Entries supplied
=== Section Start ===

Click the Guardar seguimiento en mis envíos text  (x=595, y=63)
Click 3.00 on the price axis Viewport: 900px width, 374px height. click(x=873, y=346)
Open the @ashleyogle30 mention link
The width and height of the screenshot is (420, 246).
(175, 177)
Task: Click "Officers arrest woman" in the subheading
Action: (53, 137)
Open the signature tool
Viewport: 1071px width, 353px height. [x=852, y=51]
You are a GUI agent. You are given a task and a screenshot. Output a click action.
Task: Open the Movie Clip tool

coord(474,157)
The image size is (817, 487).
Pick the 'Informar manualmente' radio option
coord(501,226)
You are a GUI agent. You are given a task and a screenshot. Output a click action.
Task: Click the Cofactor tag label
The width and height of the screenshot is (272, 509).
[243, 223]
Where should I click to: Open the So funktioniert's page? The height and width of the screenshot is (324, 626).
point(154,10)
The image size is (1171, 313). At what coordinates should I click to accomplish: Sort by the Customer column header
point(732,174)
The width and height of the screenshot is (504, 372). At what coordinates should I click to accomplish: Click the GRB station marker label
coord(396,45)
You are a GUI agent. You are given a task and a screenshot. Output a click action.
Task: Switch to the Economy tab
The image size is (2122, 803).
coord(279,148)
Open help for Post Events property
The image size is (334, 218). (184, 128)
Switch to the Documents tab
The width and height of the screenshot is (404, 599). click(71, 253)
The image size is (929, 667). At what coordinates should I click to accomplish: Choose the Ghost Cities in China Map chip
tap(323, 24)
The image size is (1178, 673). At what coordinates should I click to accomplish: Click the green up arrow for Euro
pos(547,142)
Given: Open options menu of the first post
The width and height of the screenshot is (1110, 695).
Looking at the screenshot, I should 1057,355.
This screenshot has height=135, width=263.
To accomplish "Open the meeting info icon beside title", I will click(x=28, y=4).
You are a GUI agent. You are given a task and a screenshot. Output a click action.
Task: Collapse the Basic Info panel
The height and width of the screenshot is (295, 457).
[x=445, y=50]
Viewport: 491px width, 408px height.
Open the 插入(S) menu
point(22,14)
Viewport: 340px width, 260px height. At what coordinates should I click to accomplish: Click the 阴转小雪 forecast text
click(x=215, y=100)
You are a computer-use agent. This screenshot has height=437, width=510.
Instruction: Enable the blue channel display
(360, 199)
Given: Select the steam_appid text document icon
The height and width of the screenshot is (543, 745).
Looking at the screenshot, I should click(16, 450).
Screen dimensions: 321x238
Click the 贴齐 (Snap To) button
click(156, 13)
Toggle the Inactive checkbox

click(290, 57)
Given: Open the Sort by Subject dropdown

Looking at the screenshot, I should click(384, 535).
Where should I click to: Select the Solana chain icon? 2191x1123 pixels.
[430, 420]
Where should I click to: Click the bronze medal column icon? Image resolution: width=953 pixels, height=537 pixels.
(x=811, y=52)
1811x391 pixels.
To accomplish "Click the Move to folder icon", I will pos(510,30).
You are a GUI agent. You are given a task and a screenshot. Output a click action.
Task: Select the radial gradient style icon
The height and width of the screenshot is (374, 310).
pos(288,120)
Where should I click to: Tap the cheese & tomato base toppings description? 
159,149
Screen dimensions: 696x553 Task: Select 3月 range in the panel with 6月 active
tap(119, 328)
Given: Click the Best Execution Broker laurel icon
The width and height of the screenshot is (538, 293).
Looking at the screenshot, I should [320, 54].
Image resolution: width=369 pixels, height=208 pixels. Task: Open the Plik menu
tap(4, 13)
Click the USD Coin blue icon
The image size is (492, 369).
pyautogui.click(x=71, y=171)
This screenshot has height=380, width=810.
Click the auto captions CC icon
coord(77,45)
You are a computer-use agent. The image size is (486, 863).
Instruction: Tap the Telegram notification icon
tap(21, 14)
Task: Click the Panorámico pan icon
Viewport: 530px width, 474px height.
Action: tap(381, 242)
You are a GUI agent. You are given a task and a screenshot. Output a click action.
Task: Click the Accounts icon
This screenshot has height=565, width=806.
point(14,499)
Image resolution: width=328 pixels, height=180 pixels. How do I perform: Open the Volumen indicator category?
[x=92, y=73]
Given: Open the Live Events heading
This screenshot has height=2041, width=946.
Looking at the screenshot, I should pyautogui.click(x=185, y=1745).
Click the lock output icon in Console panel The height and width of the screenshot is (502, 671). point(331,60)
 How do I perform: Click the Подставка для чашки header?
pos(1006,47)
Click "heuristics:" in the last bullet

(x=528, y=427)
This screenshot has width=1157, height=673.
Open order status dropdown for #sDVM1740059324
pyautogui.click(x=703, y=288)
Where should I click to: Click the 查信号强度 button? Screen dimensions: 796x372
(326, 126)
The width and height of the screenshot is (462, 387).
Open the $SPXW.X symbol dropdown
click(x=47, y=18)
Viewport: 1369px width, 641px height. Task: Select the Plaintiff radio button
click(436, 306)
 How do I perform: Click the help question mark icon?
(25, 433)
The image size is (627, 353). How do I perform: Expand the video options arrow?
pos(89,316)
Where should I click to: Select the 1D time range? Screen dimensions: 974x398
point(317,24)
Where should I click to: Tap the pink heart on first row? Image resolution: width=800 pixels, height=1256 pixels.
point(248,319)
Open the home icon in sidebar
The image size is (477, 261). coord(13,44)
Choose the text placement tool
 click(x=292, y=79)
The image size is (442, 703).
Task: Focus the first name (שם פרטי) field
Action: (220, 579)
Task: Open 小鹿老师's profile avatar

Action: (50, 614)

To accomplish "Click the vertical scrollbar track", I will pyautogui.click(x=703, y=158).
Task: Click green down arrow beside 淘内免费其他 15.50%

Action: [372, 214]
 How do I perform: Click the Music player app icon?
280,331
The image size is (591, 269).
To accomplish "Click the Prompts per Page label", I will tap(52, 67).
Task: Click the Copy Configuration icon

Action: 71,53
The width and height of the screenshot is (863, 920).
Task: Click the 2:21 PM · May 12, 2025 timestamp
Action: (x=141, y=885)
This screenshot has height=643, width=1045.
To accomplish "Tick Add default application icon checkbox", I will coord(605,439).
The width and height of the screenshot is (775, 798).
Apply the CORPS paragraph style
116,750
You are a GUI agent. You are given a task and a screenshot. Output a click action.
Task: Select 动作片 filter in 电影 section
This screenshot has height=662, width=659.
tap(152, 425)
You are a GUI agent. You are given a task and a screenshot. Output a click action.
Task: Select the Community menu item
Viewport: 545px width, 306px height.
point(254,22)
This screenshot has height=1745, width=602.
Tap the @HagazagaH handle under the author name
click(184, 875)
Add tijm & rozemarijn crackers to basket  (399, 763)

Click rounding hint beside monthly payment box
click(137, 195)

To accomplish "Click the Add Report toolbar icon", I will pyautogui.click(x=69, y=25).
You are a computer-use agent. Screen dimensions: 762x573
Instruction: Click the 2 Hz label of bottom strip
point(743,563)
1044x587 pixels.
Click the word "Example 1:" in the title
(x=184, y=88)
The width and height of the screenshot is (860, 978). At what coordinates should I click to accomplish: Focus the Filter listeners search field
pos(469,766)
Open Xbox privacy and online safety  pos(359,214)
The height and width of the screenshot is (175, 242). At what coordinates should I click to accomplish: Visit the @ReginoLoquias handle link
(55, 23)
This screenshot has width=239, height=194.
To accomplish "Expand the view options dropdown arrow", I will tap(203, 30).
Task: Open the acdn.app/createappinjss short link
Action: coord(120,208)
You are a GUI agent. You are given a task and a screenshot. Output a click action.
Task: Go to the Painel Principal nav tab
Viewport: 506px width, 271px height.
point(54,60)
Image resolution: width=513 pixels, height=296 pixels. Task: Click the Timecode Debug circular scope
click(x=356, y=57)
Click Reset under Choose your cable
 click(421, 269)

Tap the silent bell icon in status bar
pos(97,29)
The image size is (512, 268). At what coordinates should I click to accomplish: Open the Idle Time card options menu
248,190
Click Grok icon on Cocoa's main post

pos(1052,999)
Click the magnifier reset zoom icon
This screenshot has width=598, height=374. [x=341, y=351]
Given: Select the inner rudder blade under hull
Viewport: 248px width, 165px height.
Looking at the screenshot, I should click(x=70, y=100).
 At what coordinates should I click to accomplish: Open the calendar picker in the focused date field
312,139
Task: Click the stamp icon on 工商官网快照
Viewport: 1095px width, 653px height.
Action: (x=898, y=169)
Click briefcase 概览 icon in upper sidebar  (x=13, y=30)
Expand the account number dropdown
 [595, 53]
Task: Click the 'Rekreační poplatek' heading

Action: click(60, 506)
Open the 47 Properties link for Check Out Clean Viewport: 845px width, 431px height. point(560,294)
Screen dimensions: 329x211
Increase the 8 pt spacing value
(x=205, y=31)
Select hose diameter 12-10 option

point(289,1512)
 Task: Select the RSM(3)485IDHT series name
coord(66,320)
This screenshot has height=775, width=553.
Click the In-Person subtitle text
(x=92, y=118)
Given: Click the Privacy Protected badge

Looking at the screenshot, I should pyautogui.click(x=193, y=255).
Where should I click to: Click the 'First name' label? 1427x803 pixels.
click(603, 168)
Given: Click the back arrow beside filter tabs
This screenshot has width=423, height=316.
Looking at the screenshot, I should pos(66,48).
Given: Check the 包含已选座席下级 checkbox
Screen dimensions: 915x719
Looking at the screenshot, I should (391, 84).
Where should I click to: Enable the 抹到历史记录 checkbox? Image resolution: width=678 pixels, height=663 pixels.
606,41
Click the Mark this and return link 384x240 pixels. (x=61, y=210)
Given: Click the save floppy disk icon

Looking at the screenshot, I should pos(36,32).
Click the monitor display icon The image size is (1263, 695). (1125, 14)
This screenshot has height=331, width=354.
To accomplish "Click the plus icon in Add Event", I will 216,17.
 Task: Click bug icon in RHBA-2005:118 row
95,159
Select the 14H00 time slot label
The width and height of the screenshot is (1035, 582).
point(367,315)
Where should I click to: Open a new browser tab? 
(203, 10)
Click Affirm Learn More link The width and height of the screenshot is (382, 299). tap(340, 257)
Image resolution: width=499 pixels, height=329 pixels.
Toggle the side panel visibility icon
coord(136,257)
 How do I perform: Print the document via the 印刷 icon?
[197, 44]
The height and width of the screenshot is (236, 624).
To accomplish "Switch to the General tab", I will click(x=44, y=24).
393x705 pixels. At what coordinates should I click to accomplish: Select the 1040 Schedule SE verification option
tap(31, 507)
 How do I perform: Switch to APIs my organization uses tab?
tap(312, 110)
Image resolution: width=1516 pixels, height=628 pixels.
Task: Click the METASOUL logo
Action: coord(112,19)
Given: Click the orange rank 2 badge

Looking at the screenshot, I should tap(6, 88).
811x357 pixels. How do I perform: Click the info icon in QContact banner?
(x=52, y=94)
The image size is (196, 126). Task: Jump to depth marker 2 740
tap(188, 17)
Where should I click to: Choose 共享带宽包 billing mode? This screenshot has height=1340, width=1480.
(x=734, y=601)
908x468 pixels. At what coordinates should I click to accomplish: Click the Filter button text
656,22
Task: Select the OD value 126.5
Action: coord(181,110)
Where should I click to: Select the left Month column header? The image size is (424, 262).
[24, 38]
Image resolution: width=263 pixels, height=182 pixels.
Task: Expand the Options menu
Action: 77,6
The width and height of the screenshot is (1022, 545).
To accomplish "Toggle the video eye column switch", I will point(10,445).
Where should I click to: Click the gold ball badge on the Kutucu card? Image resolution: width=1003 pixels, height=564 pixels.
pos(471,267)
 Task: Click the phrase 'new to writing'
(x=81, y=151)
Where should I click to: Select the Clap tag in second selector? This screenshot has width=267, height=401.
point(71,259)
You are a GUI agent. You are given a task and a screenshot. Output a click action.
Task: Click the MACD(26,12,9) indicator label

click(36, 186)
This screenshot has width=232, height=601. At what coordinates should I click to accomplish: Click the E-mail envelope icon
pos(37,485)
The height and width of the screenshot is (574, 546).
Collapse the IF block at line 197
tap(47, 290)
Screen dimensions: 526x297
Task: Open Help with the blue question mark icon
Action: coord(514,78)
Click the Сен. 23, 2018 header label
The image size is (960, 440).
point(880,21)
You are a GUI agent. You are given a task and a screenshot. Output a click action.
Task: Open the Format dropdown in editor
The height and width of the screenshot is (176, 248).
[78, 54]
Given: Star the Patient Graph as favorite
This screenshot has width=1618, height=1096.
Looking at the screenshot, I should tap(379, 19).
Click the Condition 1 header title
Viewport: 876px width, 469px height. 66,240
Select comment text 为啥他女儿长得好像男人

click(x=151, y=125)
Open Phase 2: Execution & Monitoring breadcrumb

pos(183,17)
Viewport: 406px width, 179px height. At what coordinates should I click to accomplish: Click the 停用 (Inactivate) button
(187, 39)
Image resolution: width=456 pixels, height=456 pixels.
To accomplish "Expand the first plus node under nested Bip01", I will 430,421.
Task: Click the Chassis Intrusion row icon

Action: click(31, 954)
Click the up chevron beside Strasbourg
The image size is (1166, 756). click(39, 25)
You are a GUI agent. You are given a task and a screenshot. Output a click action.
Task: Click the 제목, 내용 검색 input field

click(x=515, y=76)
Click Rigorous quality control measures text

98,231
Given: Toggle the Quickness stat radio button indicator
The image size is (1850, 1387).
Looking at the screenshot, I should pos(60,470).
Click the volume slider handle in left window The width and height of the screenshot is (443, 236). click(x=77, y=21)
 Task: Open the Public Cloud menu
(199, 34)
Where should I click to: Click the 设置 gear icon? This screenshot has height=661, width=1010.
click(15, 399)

=== Section End ===

Directions for this task
Determine how many lines in the preceding records include the word "computer". The answer is that number alone.

Written response
3